Abscisic acid (ABA) is the primary drought and stress hormone, triggering stomatal closure, dormancy, and adaptive responses through the PYR/PYL receptor—PP2C phosphatase—SnRK2 kinase module. ABA is the most straightforward plant hormone to quantify by LC-MS/MS because of its relatively high concentration (10-500 ng/g in stressed tissues), single predominant form, and clean ionization in negative mode at m/z 263→153 (CE 12 eV) with ²H₆-ABA as the internal standard. The ABA catecholate and phaseic acid metabolites (oxidative catabolism products) are also measurable in the same run and provide information on the rate of ABA turnover — increasing phaseic acid indicates active ABA catabolism, which is relevant for distinguishing new ABA synthesis from release of stored conjugates during stress onset.

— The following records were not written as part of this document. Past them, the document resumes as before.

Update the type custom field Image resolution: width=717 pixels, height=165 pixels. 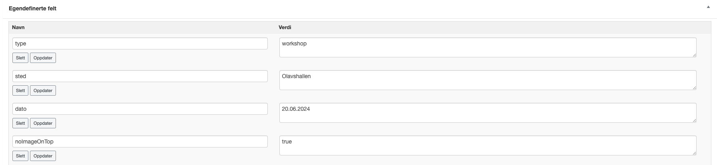pos(43,58)
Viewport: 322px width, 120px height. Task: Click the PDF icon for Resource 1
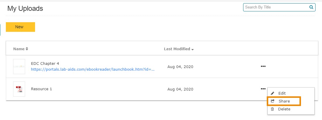(19, 89)
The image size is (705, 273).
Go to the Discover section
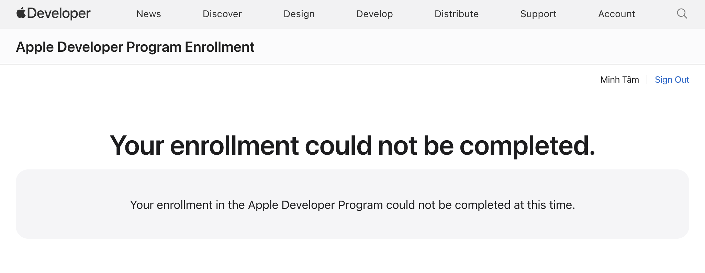pos(222,14)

Ethylene is the only gaseous plant hormone and cannot be quantified by LC-MS/MS. It is measured as the gaseous effluent from enclosed plant tissue or as its precursor 1-aminocyclopropane-1-carboxylic acid (ACC) by LC-MS/MS in plant extracts (ACC at m/z 102→56 in positive mode). The ACC concentration in tissue is a reliable proxy for ethylene biosynthetic capacity and is frequently used in plant hormone profiling studies as the "ethylene" data point when direct gas measurement is impractical.
Brassinosteroids (brassinolide, castasterone, and their biosynthetic precursors) regulate cell elongation, vascular differentiation, and stress tolerance through the BRI1-BAK1 receptor kinase complex. Brassinosteroids are present at extremely low concentrations (0.01-1 ng/g) and require specific derivatization (boronate ester formation) before LC-MS/MS analysis. The derivatized brassinolide is detected in positive ion mode at m/z 627→609. The low endogenous concentration and complex sample preparation limit brassinosteroid quantification to specialized studies with large sample amounts.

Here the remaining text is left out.